一見、単純そうなこの絵からは、複雑な感情が生まれてきます。
それはある問題を解決しようとして出てきたものだと思います。
果物と赤、青の色面、なぜこのような組み合わせが出てきたのでしょうか。
実は色面は敷き布なのですが、四角い敷き布を一番その通りに表現するために、ここでは上から見て並べたように表現しています。
なぜならその方法が一番端的に四角いものを四角に表現できるからです。
ところが単純な形はそれ自体で完結し易いので、画面の中で敷き布を演じるよりも、色や形として、絵の中での純粋な要素としてのウエイトが大きくなってしまうのです。
一方、果物も極めて単純な形ですが緑色のへたがサインとなって、現実の物だとわかります。

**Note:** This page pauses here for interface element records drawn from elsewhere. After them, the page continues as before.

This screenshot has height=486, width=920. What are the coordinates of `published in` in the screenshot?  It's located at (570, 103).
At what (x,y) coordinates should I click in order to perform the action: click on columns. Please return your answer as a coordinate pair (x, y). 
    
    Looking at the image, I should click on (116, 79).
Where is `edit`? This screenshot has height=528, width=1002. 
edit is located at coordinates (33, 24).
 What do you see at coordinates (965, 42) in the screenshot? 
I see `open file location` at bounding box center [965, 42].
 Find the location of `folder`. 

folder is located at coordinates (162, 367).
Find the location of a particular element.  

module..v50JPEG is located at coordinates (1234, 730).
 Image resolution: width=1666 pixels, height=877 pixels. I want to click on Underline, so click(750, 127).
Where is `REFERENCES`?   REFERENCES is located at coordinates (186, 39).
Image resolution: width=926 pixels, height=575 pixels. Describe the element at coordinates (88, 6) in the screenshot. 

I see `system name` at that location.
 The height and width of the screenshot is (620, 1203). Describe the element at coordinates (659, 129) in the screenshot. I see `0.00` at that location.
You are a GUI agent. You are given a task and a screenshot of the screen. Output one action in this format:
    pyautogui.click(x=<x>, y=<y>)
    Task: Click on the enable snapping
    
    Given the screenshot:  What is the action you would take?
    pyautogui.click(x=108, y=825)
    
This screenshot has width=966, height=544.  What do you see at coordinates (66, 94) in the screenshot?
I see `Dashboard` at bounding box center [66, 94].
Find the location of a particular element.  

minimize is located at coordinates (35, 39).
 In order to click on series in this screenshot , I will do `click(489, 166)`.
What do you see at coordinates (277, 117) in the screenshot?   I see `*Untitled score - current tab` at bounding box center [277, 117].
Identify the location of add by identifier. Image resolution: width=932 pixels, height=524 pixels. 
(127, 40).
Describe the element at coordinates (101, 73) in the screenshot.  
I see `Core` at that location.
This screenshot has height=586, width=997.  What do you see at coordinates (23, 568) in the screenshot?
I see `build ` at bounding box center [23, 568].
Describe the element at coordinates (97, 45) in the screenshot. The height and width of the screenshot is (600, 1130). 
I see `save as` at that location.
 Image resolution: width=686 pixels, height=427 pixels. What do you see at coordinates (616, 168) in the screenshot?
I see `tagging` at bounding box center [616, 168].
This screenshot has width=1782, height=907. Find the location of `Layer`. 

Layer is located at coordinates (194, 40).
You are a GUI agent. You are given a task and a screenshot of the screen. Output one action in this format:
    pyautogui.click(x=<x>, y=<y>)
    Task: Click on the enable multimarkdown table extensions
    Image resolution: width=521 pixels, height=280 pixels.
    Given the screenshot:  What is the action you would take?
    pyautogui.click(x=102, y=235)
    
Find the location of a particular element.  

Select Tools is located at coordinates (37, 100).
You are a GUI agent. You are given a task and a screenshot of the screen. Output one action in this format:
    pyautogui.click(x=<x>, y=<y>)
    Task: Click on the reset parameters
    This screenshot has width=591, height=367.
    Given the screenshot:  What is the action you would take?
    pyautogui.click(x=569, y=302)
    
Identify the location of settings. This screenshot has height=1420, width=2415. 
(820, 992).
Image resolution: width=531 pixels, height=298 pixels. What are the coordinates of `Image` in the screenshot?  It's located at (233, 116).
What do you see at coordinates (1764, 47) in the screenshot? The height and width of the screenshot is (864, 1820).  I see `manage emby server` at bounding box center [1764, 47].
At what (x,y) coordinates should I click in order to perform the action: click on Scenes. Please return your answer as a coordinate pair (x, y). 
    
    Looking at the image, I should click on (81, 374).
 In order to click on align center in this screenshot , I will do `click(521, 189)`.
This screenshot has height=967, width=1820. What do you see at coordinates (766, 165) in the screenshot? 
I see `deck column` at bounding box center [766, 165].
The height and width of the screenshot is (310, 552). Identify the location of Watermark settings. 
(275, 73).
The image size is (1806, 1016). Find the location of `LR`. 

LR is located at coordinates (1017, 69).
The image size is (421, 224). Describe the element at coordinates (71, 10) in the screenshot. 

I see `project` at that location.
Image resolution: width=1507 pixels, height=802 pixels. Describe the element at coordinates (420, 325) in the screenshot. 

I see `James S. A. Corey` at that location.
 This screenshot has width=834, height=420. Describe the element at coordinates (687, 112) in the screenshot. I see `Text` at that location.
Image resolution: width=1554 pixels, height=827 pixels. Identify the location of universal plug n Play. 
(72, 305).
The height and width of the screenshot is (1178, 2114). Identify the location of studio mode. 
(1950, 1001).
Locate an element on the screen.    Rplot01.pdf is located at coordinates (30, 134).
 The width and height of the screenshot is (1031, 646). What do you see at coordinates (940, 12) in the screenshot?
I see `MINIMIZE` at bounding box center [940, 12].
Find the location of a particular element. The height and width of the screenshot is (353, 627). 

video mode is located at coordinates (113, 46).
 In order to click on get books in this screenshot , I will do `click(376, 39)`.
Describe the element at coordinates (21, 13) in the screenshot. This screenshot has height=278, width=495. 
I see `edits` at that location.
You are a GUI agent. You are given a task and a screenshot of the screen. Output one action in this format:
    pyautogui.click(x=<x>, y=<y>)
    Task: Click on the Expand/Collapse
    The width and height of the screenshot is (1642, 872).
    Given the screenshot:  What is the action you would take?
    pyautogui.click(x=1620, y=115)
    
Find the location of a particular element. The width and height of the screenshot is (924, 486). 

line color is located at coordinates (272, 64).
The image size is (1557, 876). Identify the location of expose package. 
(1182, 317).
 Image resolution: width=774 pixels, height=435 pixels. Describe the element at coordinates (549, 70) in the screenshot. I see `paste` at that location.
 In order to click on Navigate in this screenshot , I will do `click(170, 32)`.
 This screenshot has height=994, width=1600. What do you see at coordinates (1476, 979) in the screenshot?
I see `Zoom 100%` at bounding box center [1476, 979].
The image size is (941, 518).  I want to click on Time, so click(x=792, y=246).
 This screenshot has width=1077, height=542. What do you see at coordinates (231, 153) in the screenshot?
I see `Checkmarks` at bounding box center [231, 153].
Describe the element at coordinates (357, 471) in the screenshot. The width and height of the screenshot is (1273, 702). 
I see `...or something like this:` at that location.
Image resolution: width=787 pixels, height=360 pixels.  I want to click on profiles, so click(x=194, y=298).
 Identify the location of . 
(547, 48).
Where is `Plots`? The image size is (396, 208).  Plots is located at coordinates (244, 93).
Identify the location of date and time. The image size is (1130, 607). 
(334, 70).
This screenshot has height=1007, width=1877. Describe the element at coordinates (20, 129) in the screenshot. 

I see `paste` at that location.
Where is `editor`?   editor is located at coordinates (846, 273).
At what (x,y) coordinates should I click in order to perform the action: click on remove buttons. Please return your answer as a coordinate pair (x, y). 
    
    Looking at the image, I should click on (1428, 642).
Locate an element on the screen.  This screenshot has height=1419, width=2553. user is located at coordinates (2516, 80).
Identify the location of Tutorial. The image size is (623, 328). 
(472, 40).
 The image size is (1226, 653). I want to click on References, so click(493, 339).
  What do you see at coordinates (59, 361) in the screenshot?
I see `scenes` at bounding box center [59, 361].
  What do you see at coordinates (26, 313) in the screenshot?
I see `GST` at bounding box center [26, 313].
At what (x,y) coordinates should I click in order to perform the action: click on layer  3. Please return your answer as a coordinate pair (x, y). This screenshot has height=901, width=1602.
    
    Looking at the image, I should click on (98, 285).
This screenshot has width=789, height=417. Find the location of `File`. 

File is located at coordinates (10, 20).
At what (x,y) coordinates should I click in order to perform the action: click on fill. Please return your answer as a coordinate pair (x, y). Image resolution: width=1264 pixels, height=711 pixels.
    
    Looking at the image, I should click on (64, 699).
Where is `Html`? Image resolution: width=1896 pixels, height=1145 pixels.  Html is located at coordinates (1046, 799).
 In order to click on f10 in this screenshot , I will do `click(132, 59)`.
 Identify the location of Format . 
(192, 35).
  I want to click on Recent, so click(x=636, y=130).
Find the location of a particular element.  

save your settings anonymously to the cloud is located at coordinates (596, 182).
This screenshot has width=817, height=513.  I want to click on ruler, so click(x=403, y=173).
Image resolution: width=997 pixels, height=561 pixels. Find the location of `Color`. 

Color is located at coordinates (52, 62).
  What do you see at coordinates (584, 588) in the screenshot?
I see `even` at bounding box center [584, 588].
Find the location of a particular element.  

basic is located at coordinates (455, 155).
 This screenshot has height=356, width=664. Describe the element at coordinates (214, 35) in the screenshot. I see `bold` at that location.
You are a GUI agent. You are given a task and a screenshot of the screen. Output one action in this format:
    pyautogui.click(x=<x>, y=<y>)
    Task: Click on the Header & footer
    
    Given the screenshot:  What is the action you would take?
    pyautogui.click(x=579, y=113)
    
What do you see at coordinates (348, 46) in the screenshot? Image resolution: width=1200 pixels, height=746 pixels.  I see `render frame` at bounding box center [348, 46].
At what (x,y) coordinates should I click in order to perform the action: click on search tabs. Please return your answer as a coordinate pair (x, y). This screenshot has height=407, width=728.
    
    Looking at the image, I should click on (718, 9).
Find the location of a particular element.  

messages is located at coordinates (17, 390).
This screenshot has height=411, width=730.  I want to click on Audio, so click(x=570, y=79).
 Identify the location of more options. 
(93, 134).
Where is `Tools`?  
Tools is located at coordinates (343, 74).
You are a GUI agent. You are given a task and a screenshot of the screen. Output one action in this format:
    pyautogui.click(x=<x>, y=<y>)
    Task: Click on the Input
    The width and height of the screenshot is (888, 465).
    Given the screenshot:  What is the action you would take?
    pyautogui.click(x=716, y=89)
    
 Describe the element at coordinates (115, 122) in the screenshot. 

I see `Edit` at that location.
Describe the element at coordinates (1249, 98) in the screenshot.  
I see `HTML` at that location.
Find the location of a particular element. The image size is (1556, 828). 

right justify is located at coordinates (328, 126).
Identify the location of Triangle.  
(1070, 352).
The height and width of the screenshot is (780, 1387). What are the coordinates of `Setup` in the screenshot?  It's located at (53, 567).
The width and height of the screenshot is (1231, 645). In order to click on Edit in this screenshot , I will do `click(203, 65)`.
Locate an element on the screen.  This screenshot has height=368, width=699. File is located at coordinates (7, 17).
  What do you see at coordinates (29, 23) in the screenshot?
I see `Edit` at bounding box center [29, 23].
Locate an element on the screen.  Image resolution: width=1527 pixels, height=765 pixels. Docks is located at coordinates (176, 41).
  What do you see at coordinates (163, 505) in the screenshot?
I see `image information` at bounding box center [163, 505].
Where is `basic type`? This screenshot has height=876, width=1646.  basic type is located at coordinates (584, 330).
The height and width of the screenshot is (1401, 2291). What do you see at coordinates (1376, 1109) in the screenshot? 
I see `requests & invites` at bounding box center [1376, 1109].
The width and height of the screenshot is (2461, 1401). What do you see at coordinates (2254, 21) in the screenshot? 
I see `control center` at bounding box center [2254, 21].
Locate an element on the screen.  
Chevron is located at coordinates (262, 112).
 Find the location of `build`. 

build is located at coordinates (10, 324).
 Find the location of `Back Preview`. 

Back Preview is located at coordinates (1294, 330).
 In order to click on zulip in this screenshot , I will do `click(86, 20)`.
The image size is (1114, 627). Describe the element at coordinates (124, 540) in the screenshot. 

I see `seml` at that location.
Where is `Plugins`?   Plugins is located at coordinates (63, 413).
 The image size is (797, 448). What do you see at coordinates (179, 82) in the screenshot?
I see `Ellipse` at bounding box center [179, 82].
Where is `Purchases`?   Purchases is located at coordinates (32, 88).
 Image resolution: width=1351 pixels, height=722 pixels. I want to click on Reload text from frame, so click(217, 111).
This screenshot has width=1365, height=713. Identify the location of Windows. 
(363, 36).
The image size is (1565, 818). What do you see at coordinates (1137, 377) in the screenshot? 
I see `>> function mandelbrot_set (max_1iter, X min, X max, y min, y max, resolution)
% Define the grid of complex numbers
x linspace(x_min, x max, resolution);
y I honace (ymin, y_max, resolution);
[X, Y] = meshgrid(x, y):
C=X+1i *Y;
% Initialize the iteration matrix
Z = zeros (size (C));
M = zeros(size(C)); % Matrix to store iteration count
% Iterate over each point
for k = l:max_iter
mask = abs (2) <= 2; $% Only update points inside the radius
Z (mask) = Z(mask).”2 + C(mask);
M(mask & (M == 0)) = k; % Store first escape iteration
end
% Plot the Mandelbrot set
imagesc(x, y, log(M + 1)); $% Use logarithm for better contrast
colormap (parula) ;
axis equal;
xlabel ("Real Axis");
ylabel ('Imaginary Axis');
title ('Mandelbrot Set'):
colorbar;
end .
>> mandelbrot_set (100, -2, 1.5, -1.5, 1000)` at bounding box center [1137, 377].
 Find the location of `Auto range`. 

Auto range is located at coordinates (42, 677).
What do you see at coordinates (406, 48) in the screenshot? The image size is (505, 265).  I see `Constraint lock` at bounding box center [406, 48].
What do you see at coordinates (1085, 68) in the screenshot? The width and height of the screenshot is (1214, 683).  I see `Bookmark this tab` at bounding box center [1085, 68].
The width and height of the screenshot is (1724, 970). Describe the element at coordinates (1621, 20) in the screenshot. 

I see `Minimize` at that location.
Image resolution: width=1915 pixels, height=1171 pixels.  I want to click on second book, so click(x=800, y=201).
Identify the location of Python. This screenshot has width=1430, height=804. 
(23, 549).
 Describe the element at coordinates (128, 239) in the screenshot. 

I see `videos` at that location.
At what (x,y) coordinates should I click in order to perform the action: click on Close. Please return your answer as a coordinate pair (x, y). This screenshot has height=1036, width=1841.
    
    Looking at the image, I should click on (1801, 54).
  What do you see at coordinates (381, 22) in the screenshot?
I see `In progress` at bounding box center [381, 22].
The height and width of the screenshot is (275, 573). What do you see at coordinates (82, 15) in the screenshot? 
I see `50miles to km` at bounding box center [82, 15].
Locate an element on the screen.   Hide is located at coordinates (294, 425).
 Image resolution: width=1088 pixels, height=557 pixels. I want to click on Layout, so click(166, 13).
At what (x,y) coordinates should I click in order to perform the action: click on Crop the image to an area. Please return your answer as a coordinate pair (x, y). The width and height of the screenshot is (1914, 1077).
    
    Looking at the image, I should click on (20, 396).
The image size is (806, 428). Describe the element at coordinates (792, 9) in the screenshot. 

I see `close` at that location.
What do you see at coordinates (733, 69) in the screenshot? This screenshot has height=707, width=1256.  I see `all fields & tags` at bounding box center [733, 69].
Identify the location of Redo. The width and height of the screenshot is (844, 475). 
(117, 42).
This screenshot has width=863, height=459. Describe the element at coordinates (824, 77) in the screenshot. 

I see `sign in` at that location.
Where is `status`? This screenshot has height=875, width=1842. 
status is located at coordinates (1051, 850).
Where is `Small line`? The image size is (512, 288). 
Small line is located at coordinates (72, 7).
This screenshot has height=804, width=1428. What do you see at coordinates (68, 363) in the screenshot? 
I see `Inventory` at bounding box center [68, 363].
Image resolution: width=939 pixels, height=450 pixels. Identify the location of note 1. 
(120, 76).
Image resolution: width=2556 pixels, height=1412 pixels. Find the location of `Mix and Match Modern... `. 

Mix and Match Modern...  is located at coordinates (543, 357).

結果的に現実の果物と絵の要素としての色面が共存するアンバランスがこの絵を複雑で興味深いものにし、少し濁った色彩がそれを増幅させます。
また画面を囲むような緑や流動的な筆致が統一感をあたえます。
このように様々なバランス・アンバランスによって合理的に割り切れない不思議さが生まれます。
それは、見たものをどう2次元に表現するかと言う問題を、遠近法とは別のやり方で解決しようという試みからでてくるのだと思います。